Labor IG: Separate procurement office to prevent abuse
Connecting state and local government leaders
The Labor Department has wasted nearly $4 million on unused encryption products from an improperly awarded contract, the department's inspector general said in a new report.
The Labor Department has wasted nearly $4 million on unused encryption products from an improperly awarded contract, the department's inspector general said in a new report.
Labor should set up an independent acquisition office to ensure that contracts are awarded, revised and managed properly, according to the report.
The investigation stemmed from a 2002 sole-source contract to Meganet Corp. of Los Angeles for encryption software and services. After spending $3.8 million under the contract, Labor's Office of the Assistant Secretary for Administration and Management, also the department's CIO office, did not install the software, ostensibly because the Meganet products did not function properly with Labor's public-key infrastructure.

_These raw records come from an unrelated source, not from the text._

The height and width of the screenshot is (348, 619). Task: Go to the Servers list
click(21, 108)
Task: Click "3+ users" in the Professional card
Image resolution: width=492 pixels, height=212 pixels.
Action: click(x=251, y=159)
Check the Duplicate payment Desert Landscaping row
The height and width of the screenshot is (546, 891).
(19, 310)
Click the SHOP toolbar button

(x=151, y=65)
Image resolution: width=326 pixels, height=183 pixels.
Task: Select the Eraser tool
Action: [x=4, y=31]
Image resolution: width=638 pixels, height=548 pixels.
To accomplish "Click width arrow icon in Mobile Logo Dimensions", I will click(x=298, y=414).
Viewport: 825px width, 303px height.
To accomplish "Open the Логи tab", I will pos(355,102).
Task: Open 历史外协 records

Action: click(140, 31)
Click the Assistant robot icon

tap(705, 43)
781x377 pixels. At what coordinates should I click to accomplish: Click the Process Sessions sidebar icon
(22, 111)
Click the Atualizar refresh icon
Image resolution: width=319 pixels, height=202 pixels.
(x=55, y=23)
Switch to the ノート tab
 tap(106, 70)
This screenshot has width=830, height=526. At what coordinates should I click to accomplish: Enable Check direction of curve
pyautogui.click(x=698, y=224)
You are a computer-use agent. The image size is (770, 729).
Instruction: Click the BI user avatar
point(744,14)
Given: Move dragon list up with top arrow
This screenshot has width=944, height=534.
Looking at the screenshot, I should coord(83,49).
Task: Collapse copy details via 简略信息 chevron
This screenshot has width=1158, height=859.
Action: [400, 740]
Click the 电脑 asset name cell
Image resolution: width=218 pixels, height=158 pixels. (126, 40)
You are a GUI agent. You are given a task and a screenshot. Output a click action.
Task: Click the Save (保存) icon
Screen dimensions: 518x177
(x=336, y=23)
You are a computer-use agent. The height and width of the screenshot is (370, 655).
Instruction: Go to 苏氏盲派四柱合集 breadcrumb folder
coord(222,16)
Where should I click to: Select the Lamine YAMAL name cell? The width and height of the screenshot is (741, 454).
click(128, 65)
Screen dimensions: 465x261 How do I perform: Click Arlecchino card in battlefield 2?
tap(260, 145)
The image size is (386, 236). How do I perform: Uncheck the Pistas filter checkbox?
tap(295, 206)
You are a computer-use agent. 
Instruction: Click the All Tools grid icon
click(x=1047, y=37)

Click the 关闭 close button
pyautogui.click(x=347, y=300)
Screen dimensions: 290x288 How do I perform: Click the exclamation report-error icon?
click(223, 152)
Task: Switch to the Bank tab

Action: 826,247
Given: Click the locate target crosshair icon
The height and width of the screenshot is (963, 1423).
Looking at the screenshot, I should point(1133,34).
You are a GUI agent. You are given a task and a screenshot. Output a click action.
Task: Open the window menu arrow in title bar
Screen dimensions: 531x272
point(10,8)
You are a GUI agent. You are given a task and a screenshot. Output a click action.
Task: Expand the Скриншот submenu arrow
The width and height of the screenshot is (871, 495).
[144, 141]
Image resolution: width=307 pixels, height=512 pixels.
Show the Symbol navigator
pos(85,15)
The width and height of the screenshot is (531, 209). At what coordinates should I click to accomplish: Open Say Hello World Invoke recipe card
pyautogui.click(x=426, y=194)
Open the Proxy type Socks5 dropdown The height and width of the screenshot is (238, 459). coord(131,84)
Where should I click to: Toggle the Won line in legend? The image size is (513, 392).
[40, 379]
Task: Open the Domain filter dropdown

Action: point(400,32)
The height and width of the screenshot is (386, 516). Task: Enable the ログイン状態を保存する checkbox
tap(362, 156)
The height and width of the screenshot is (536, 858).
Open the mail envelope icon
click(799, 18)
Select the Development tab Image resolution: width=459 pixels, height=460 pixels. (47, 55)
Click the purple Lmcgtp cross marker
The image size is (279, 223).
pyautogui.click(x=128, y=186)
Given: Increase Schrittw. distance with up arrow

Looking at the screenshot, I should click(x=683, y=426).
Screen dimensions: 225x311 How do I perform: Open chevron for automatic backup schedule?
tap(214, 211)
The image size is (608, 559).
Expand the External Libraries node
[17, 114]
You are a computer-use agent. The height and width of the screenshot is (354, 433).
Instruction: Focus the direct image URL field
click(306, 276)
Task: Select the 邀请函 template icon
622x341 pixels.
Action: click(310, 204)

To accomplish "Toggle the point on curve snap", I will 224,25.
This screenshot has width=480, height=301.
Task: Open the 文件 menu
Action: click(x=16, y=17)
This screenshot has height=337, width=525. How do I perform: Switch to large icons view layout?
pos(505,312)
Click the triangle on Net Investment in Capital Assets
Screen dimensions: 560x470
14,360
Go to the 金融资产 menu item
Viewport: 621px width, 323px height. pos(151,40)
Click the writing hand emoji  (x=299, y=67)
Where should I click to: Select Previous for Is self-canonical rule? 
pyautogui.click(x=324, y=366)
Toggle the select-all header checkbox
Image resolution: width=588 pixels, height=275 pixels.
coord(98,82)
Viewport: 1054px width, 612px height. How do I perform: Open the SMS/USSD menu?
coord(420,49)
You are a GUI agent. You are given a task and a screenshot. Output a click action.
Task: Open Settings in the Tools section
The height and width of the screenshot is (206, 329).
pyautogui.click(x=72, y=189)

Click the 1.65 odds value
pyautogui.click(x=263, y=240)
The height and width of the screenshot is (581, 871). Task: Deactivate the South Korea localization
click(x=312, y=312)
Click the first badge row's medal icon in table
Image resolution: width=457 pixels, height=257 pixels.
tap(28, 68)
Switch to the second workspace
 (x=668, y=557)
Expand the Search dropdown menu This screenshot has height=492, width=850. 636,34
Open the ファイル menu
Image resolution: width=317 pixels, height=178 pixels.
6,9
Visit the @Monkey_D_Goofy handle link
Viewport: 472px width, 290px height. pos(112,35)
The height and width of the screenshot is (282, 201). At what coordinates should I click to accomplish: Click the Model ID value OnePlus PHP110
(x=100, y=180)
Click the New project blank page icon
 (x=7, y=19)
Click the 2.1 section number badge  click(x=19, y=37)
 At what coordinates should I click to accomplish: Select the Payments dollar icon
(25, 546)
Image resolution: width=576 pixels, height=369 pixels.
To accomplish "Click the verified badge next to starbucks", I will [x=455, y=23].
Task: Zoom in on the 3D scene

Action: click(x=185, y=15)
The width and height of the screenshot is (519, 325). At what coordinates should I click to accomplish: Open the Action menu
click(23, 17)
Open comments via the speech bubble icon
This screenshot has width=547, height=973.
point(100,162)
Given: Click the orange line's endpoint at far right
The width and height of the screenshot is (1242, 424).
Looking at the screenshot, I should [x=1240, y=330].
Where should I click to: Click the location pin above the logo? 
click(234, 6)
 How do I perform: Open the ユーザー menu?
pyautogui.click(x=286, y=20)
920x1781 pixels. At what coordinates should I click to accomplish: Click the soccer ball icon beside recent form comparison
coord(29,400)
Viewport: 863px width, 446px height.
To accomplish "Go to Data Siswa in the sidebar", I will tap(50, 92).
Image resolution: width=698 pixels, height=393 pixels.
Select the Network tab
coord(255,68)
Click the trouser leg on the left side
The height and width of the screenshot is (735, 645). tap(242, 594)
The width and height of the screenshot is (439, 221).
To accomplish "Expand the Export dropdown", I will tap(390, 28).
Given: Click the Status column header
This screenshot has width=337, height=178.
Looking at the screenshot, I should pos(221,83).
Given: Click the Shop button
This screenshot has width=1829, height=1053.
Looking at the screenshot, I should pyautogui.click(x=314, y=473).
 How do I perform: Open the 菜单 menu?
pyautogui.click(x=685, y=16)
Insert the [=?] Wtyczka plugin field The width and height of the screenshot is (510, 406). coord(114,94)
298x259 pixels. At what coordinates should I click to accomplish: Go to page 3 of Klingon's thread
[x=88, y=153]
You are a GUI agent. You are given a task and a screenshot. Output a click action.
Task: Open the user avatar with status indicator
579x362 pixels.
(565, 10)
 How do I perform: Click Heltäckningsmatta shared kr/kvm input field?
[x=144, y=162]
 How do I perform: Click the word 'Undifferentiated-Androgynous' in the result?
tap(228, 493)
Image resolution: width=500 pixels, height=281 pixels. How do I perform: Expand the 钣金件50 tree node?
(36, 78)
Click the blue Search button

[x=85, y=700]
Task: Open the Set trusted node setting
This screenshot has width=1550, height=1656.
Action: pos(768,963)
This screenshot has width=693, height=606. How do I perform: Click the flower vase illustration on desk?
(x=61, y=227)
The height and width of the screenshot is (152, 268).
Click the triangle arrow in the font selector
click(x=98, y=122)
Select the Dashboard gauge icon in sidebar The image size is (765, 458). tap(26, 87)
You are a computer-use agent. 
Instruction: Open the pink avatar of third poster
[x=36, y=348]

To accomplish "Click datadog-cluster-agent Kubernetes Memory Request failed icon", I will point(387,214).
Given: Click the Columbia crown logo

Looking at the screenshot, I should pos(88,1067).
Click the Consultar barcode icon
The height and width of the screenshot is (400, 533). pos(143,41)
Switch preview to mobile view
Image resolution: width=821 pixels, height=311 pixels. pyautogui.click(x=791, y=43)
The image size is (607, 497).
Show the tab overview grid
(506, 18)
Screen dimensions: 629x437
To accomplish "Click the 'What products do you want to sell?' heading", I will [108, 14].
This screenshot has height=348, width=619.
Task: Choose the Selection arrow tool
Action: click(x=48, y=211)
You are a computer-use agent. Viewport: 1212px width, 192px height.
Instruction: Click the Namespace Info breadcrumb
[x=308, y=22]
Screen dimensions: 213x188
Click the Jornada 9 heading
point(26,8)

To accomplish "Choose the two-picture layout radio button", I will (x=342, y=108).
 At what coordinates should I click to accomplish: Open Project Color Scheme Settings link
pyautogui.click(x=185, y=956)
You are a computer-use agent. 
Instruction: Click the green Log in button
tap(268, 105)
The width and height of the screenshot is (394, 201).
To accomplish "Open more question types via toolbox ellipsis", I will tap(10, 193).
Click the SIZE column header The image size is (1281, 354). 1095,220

The IG's report, however, said there was no documentation to show the Meganet software had been evaluated. In its own testing, the IG office determined the software could perform in an environment similar to that of the department.
Labor then spent an additional $1.6 million on software from Entrust Inc. of Dallas to satisfy some of the same technical requirements as the unused Meganet software.
Patrick Pizzella, Labor's CIO and assistant secretary for administration and management, raised concerns with the IG over the contract. The IG blamed a lack of organizational separation of duties and inadequate oversight and internal controls. "Individuals knowingly made decisions and took actions that violated government regulations and [department] policies and may not have been in the best operating or financial interests" of Labor, assistant inspector general Elliot Lewis said.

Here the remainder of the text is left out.